Image Reconstruction via Deep Image Prior Subspaces

TL;DR

This paper introduces a method that enhances deep image prior-based reconstruction by constraining optimization to a low-dimensional subspace, improving stability and reducing overfitting in unsupervised image reconstruction tasks.

Contribution

It proposes restricting DIP optimization to a sparse linear subspace combined with second order methods, addressing overfitting and convergence issues in unsupervised image reconstruction.

Findings

Improved stability in optimization process.

Enhanced reconstruction quality across various tasks.

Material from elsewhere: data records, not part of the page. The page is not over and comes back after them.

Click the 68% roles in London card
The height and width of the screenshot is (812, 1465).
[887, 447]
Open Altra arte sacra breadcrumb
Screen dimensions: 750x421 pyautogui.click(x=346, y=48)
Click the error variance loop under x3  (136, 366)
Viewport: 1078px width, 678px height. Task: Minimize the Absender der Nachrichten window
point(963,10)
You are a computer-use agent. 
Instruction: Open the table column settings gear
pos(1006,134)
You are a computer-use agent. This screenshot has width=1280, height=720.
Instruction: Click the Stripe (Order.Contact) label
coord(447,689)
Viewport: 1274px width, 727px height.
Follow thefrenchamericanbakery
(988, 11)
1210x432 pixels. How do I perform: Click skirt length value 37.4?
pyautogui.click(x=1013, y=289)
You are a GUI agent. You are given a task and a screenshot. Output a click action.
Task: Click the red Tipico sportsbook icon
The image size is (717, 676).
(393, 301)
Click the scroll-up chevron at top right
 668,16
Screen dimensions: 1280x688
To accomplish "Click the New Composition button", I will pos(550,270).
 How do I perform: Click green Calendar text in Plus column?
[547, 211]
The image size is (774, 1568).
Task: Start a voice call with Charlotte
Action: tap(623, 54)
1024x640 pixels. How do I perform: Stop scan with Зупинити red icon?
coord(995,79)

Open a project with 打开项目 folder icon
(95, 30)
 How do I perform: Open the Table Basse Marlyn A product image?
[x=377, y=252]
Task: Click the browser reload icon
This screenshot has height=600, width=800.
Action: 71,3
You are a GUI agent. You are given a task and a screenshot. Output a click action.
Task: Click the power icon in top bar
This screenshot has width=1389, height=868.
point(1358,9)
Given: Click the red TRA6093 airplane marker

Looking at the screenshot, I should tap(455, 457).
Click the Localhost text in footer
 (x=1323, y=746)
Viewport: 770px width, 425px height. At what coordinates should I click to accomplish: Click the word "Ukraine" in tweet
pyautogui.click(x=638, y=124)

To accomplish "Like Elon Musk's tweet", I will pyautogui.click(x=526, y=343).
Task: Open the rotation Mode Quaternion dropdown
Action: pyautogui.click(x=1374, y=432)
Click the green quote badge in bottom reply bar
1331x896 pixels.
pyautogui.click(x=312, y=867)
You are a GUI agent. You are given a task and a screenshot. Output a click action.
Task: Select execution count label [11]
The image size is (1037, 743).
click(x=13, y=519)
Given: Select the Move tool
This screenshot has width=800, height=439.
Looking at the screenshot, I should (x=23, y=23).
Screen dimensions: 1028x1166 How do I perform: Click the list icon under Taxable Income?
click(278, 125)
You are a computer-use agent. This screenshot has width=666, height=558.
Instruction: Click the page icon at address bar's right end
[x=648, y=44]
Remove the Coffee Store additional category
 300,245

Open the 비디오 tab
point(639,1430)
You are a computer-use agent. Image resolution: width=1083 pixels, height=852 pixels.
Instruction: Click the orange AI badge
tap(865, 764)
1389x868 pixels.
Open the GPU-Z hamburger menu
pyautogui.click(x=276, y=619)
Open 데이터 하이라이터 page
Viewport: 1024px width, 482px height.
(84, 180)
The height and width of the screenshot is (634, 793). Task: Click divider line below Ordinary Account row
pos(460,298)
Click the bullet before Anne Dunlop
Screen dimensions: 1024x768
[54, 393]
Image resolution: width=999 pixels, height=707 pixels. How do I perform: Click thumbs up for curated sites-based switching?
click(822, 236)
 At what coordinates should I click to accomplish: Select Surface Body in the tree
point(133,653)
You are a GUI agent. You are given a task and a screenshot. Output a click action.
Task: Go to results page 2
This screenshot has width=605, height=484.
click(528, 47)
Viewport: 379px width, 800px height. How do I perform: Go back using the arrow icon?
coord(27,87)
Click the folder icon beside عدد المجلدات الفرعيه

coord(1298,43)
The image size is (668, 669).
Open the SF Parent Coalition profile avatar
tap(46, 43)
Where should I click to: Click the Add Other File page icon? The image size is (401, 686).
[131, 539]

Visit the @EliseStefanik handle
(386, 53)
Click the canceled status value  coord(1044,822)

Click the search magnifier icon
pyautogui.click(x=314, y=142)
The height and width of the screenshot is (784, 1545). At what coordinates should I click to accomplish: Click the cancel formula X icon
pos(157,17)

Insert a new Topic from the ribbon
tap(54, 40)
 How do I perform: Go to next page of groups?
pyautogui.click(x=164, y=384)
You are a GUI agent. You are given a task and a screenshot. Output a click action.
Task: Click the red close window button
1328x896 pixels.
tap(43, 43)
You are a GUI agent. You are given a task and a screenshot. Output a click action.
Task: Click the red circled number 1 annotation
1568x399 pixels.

Reduced overfitting to noise.

Abstract

Deep learning has been widely used for solving image reconstruction tasks but its deployability has been held back due to the shortage of high-quality training data. Unsupervised learning methods, such as the deep image prior (DIP), naturally fill this gap, but bring a host of new issues: the susceptibility to overfitting due to a lack of robust early stopping strategies and unstable convergence. We present a novel approach to tackle these issues by restricting DIP optimisation to a sparse linear subspace of its parameters, employing a synergy of dimensionality reduction techniques and second order optimisation methods. The low-dimensionality of the subspace reduces DIP's tendency to fit noise and allows the use of stable second order optimisation methods, e.g., natural gradient descent or L-BFGS. Experiments across both image restoration and tomographic tasks of different geometry and ill-posedness show that second order optimisation within a low-dimensional subspace is favourable in terms of optimisation stability to reconstruction fidelity trade-off.